(WHAT THIS TASK INVOLVES): Reproduce the passage of the forum thread on over-the-air car updates from "## r-e-l (Dec" to "allow/deny update format?".

(SELECTED PASSAGE):
+--
# Besides the well known firmware updates - are there any other OTA updates happening?



## r-e-l (Dec 19, 2018)

I sometime feels the car have bad days and good days by that I mean, sometimes (always same roads) it will slow for no good reason, sometimes it will be just find, sometimes in a turn it always missed, it started working (yesterday) which all make me think that some how the car is being updated.
Either there is a local AI engine in the car that trains itself hence changing car behaviors or maybe there are other updates coming but they are not noticeable as they don't require owner explicit action to accept ...

So my question is - is the car being updated outside of firmware updates in a way that can change how AP behaves without an explicit allow/deny update format?


----------



## iChris93 (Feb 3, 2017)

Yes, through map data.


----------



## MelindaV (Apr 2, 2016)

r-e-l said:


> I sometime feels the car have bad days and good days by that I mean, sometimes (always same roads) it will slow for no good reason, sometimes it will be just find, sometimes in a turn it always missed, it started working (yesterday) which all make me think that some how the car is being updated.
> Either there is a local AI engine in the car that trains itself hence changing car behaviors or maybe there are other updates coming but they are not noticeable as they don't require owner explicit action to accept ...
+--
(COLLECTED DATA):
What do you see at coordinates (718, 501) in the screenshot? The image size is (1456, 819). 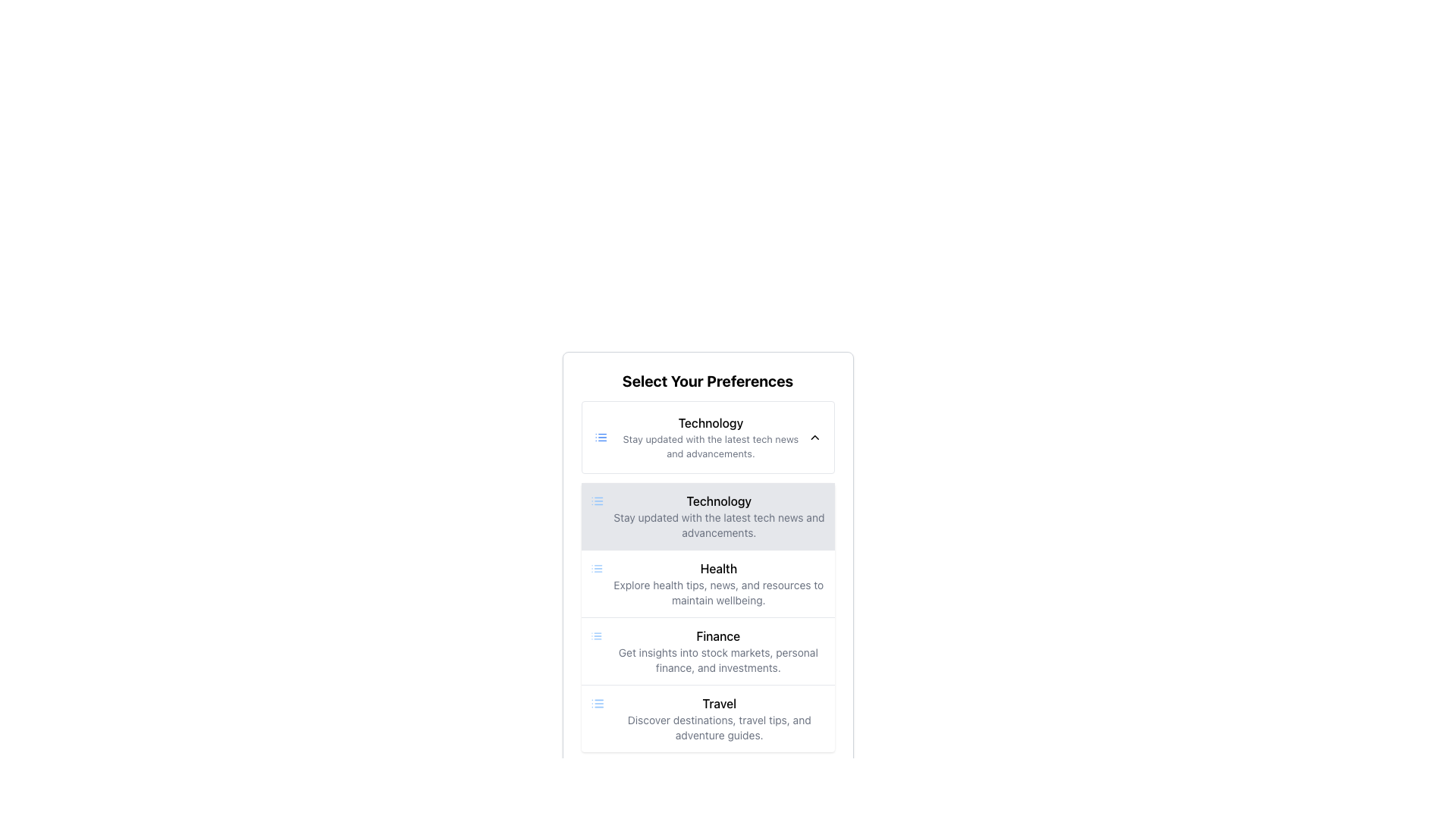 I see `the 'Technology' category title text label, which is positioned in the second row of options under 'Select Your Preferences.'` at bounding box center [718, 501].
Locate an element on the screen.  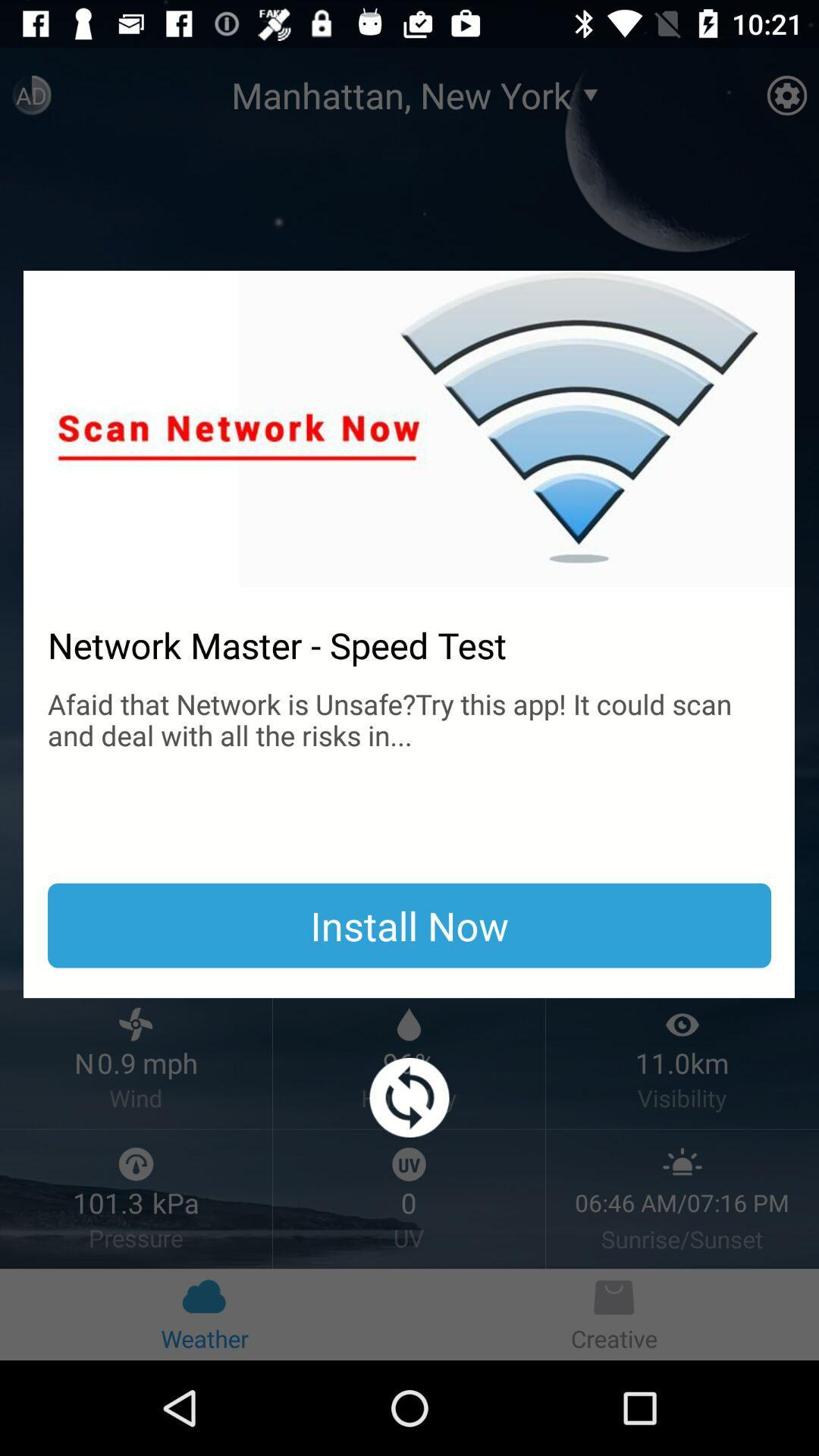
the item at the bottom is located at coordinates (410, 1097).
+--
(EXERCISE OUTPUT):
## r-e-l (Dec 19, 2018)

I sometime feels the car have bad days and good days by that I mean, sometimes (always same roads) it will slow for no good reason, sometimes it will be just find, sometimes in a turn it always missed, it started working (yesterday) which all make me think that some how the car is being updated.
Either there is a local AI engine in the car that trains itself hence changing car behaviors or maybe there are other updates coming but they are not noticeable as they don't require owner explicit action to accept ...

So my question is - is the car being updated outside of firmware updates in a way that can change how AP behaves without an explicit allow/deny update format?